## What this task involves
Quote the lines from the start of the records up to and including the line with "Action: tap(401, 491)", reproducing each one exactly as it appears.

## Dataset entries
┌──

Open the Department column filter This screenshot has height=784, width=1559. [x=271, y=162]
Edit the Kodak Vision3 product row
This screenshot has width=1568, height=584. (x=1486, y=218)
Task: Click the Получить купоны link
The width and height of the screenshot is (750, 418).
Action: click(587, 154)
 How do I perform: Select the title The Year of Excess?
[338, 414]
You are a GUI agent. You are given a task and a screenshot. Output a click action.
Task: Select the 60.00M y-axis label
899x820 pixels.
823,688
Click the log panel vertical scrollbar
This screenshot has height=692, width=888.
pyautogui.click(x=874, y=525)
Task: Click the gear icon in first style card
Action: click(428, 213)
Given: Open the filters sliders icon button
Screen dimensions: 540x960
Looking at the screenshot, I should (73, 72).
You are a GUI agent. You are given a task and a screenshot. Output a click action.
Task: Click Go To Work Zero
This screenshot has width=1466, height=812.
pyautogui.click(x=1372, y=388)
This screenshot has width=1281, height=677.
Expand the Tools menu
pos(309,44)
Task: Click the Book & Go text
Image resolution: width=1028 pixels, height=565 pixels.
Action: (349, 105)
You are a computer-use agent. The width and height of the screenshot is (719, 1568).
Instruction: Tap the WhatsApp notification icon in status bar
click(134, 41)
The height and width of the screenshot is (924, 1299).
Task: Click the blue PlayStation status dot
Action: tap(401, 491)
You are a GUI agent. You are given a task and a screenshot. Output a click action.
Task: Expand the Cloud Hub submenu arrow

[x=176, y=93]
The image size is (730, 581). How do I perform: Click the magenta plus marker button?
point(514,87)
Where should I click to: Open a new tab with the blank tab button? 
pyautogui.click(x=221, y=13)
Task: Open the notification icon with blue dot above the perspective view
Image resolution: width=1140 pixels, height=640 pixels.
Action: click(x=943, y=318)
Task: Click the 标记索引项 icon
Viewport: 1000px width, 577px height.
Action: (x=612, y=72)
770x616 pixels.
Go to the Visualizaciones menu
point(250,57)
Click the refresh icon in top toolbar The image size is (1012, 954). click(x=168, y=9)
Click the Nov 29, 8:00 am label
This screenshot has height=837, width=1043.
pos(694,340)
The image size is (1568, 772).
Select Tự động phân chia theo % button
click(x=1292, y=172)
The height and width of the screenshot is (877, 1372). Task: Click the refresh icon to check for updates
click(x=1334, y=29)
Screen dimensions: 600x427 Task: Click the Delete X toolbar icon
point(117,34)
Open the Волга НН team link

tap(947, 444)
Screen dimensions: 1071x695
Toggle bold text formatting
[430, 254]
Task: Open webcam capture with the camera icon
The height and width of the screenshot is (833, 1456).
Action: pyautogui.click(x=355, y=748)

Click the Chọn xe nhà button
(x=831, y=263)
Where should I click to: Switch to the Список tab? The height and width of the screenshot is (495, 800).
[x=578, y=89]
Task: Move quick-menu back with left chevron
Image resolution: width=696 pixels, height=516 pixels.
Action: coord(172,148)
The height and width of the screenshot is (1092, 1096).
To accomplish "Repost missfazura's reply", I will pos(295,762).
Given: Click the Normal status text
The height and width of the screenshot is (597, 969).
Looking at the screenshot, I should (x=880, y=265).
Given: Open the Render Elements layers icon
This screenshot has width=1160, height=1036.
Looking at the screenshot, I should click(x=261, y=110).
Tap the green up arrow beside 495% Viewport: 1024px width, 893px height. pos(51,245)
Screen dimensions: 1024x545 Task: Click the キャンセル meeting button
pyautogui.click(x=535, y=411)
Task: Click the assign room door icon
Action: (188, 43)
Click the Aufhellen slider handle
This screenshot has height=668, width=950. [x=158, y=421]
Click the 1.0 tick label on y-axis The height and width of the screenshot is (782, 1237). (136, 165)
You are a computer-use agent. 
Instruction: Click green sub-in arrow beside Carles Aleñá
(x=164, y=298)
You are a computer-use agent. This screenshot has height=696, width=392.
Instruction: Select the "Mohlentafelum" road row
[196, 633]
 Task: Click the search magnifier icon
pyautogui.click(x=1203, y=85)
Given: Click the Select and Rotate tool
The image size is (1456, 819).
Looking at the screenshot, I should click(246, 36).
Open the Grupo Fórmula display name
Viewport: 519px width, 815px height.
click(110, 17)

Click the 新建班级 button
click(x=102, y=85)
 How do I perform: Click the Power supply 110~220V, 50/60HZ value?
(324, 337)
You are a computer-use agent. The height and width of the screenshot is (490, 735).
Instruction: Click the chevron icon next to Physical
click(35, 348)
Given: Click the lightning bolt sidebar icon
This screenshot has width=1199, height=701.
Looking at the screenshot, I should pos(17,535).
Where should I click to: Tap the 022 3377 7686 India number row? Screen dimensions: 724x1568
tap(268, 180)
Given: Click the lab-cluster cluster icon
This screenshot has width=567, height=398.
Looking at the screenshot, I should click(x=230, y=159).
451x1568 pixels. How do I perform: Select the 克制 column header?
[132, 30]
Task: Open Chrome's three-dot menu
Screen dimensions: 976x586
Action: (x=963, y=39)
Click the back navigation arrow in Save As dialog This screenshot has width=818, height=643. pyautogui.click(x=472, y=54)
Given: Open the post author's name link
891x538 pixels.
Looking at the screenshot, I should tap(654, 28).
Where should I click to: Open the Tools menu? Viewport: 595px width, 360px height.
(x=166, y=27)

└──

## Result of this exercise
Open the Department column filter This screenshot has height=784, width=1559. [x=271, y=162]
Edit the Kodak Vision3 product row
This screenshot has width=1568, height=584. (x=1486, y=218)
Task: Click the Получить купоны link
The width and height of the screenshot is (750, 418).
Action: click(587, 154)
 How do I perform: Select the title The Year of Excess?
[338, 414]
You are a GUI agent. You are given a task and a screenshot. Output a click action.
Task: Select the 60.00M y-axis label
899x820 pixels.
823,688
Click the log panel vertical scrollbar
This screenshot has height=692, width=888.
pyautogui.click(x=874, y=525)
Task: Click the gear icon in first style card
Action: click(428, 213)
Given: Open the filters sliders icon button
Screen dimensions: 540x960
Looking at the screenshot, I should (73, 72).
You are a GUI agent. You are given a task and a screenshot. Output a click action.
Task: Click Go To Work Zero
This screenshot has width=1466, height=812.
pyautogui.click(x=1372, y=388)
This screenshot has width=1281, height=677.
Expand the Tools menu
pos(309,44)
Task: Click the Book & Go text
Image resolution: width=1028 pixels, height=565 pixels.
Action: (349, 105)
You are a computer-use agent. The width and height of the screenshot is (719, 1568).
Instruction: Tap the WhatsApp notification icon in status bar
click(134, 41)
The height and width of the screenshot is (924, 1299).
Task: Click the blue PlayStation status dot
Action: tap(401, 491)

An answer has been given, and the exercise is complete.